Picked relevant variables and started thinking of some regression specifications.


Studied the SQL code that creates the variables synsumprevsameindu100 synsumprevsameindu20 synsumprevsameindu synsumprevsamesector synnumprevportcos syntotsameindu100 syntotsameindu20 syntotsameindu syntotsamesector (and also the non synthetic ones).

Found some problems with the nonsynthetic ones, with some double counting when VCS met with more than portco on the same day AND the portcos had the same industry code. The code subtracts 1 from the sum of dummies that indicate same industry code, but in these instances, they should be subctrating more.

Also, the synthetic counterparts have weird values. The historical ones (previous from meeting the portco) are mostly 0 or -1, while all-time have lots of missings. Initially I thought it was an error from the code, but after thinking about this, I think it is a feature of the randomization. To correct the negative numbers, I think we should not subtract 1 from the sum of dummies. We did that to account for the repeated portcos that showed up in the blowout table, but now these repetitions don't happen, since we are joining a table with synthetic matches with real matches.


Plans for today: try to fix dataset.

Found more errors in matched dataset. Synthetic firms variables seem to be wrong, as there are negative numbers and lots of missings.

Also, variables form matched firms like number of people, doctors, etc, and city name, are missing seemingly at random.

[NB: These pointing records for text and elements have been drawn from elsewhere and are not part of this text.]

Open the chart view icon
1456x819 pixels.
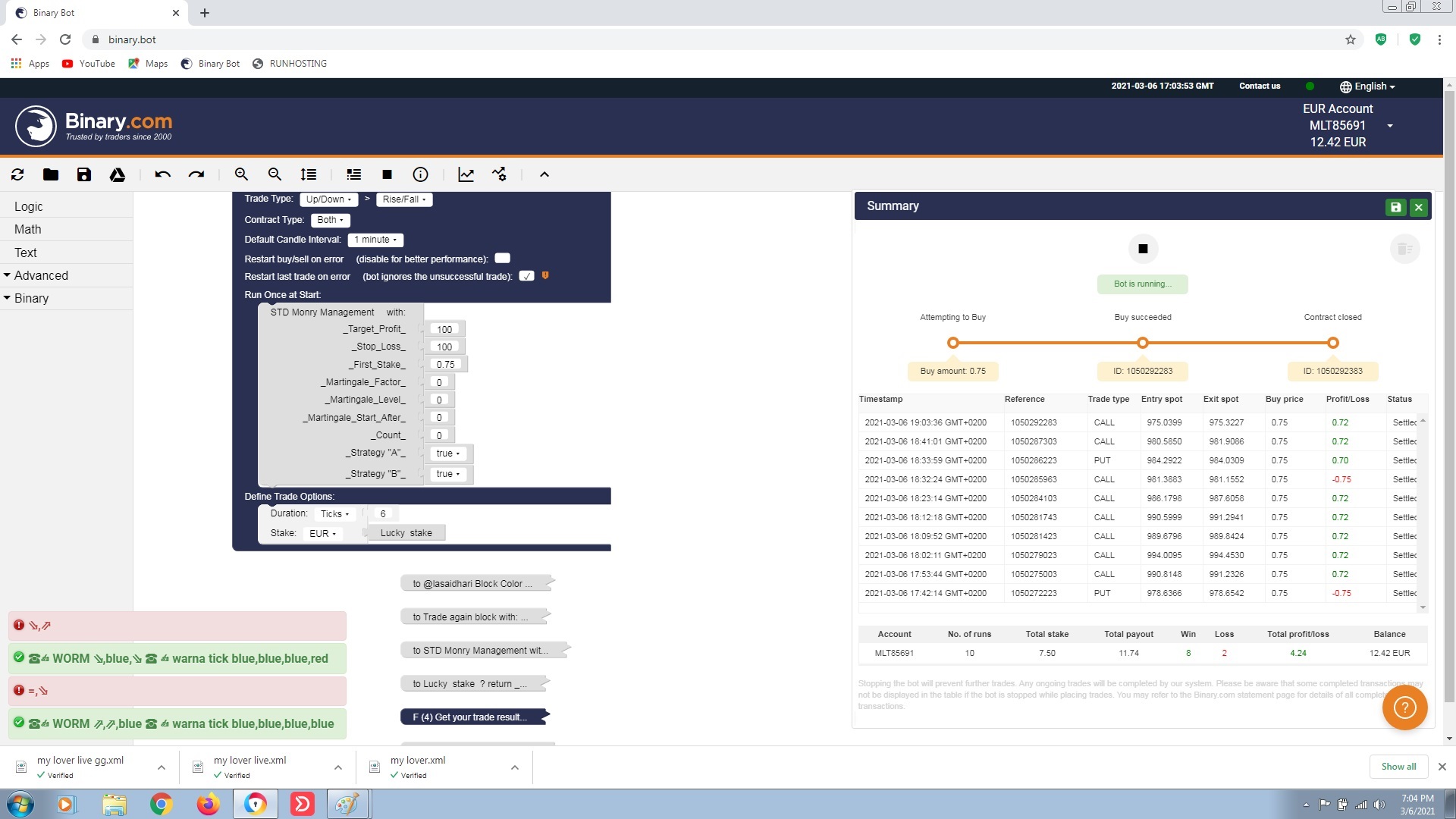466,174
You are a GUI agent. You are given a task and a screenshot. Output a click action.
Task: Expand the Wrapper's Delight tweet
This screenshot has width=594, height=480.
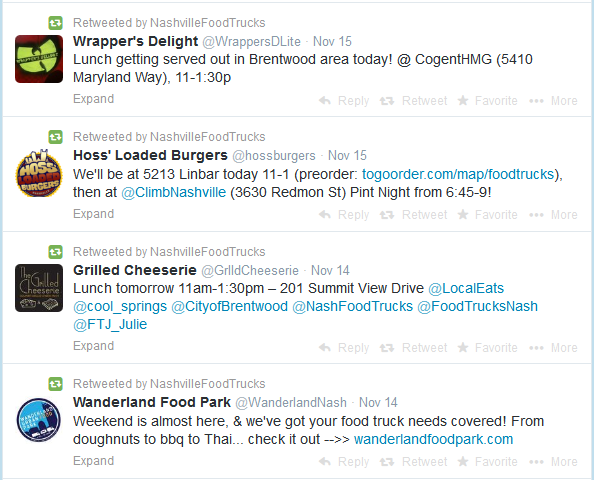coord(94,99)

Egan walked me through the SQL code that generates de matched dataset. We made a more precise count of coinvestors. Before, we were double counting funds. Now, if a PortCo had only one VC fund investment, numcoinvestor == 0.

Looking into the syntethic variables problem, the main problem is on the variables synsumprevsameindu100 synsumprevsameindu20 synsumprevsameindu synsumprevsamesector synnumprevportcos syntotsameindu100 syntotsameindu20 syntotsameindu syntotsamesector.

They basically count the number of PortCos VCs invested that were in the same industry code as them, before meeting the current matched POrtCo (synsum*) and over all time (syntot*). So they are integers and tot >= sum. However, for the synthetic firm ones, they are mostly -1 on the sum ones, and missing on tot ones.

Looking at the code that generates these synthetic, there seems to be a problem when joining and subtracting one to the sum of dummies where A.code100 = B.code100 for example. Can't figure out how to correct it yet.


Plans for today: get a full understanding of dataset and variables, start making some summary statistics.

Inspected matched dataset and found inconsistencies on invesmentment amounts of VCs in PortCos. Talked to Egan about this, we will check it out carefully on the source SQL code tomorrow.

Made summary statistics of firm variables. There does not seem to be inconsistencies on that.

2018-06-20: Created folder at "E:\McNair\Projects\MatchingEntrepsToVC\Stata\", imported files into Stata, and made master dofile.